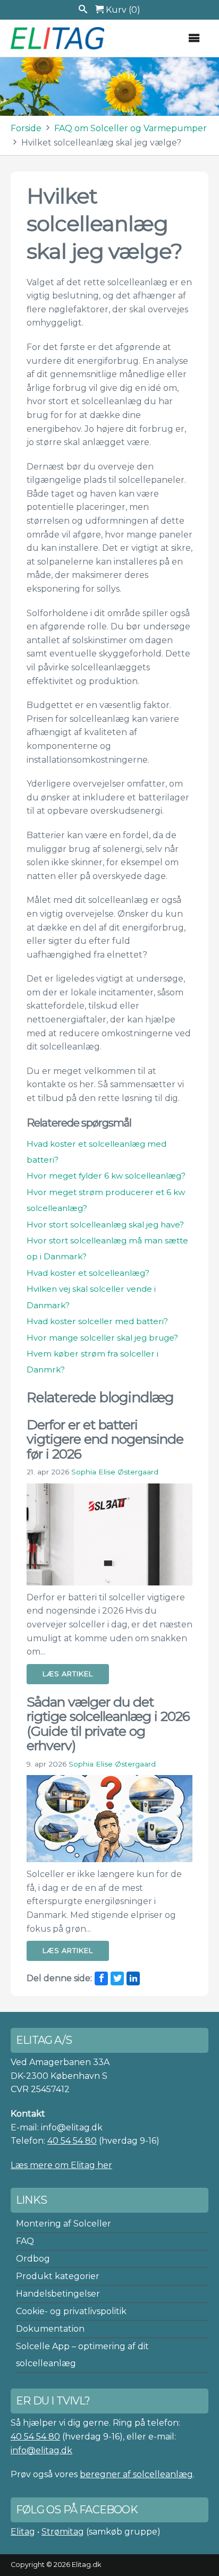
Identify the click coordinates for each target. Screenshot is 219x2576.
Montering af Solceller (63, 2224)
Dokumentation (50, 2329)
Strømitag (62, 2532)
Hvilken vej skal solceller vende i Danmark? (91, 1297)
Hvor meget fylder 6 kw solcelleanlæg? (106, 1176)
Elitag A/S (58, 38)
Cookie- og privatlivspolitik (71, 2311)
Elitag (23, 2532)
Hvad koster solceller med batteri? (97, 1321)
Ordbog (33, 2259)
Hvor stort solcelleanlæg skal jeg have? (105, 1224)
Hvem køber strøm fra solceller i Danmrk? (92, 1362)
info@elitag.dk (41, 2450)
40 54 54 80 (72, 2141)
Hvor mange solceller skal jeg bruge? (102, 1338)
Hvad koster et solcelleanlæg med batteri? (96, 1152)
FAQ (25, 2241)
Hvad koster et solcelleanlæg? (88, 1273)
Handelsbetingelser (58, 2294)
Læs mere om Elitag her (61, 2165)
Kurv (122, 10)
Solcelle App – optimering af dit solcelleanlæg (82, 2354)
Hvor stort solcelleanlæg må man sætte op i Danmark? (107, 1248)
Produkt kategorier (57, 2276)
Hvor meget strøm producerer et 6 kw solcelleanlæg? (106, 1200)
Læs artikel (68, 1673)
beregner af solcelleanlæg (136, 2474)
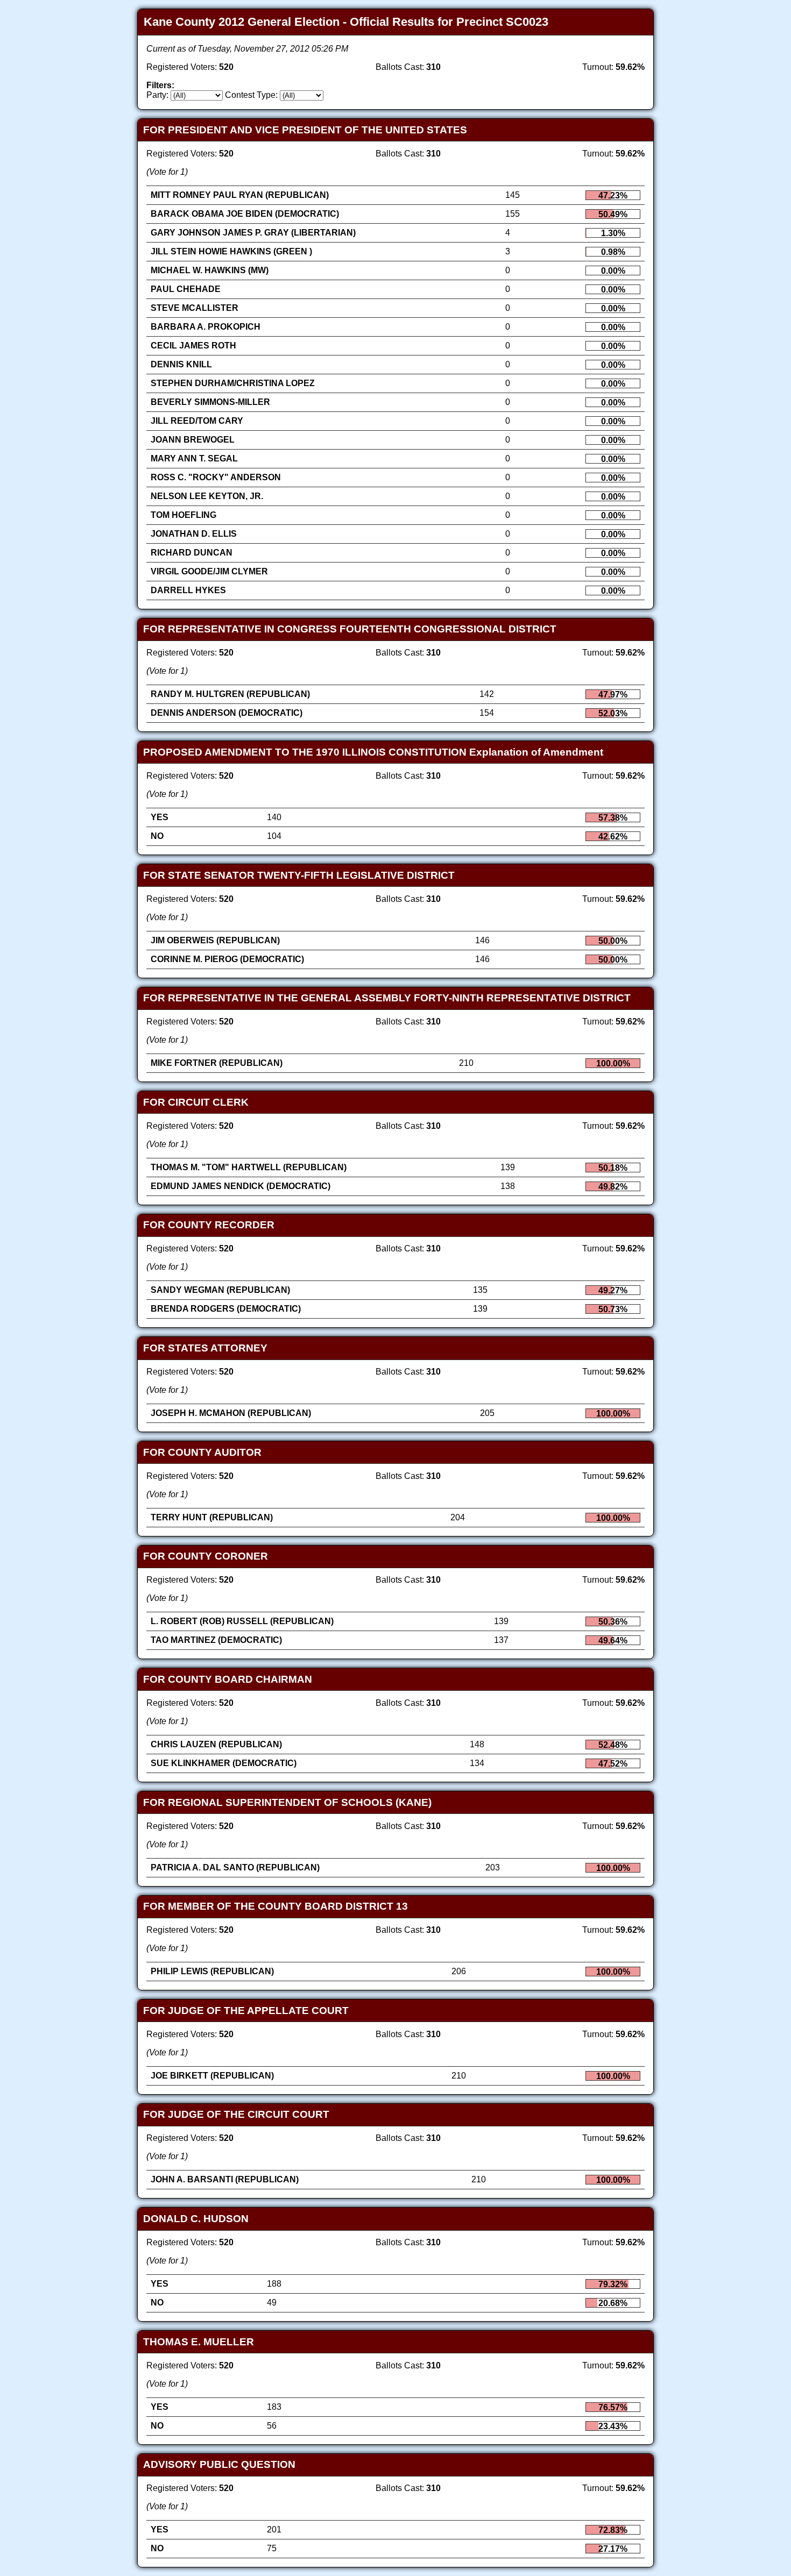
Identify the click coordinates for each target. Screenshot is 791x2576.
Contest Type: (251, 94)
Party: (157, 94)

---

What to do:
Write out exactly the final stretch of the listing above, beginning at the line that contains "Screenshot is 791x2576." and ending at its last line, with nothing added.

Response:
Identify the click coordinates for each target. Screenshot is 791x2576.
Contest Type: (251, 94)
Party: (157, 94)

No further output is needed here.